Naskah proklamasi dikonsep, ditulis tangan, diketik, dan ditandatangani di rumah Laksamana Tadashi Maeda, di Jalan Meiji Dori Nomor 1, Menteng, Jakarta. (Alamat ini kelak menjadi Jalan Imam Bonjol No 1, Jakarta Pusat; rumah Maeda menjadi gedung Museum Perumusan Teks Proklamasi.)

Dilihat dari cara penanggalannya, saya “menuduh” kita punya tiga versi proklamasi.
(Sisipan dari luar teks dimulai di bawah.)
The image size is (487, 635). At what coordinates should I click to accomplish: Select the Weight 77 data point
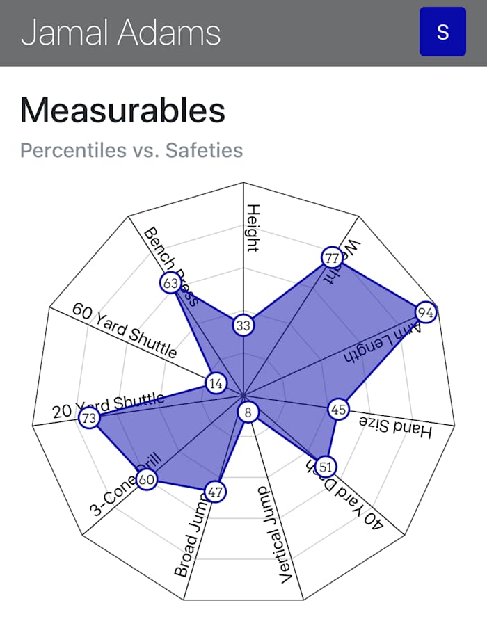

Pertama, versi tulisan tangan Bung Karno, dengan penanggalan “17-8-’05”. Kedua, versi ketikan Sayuti Melik, sekaligus yang dibaca pada tanggal 17 Agustus 1945/17 Agustus 2605 di rumah Bung Karno di Jalan Pegangsaan Timur 56, dengan penanggalan “hari 17 boelan 8 tahoen 05.” Dan ketiga, versi ketikan Sayuti Melik yang dibaca ulang Presiden Sukarno dan direkam RRI di Jakarta pada tahun 1951—tapi dengan penanggalan mutakhir: “17 Agustus 1945”.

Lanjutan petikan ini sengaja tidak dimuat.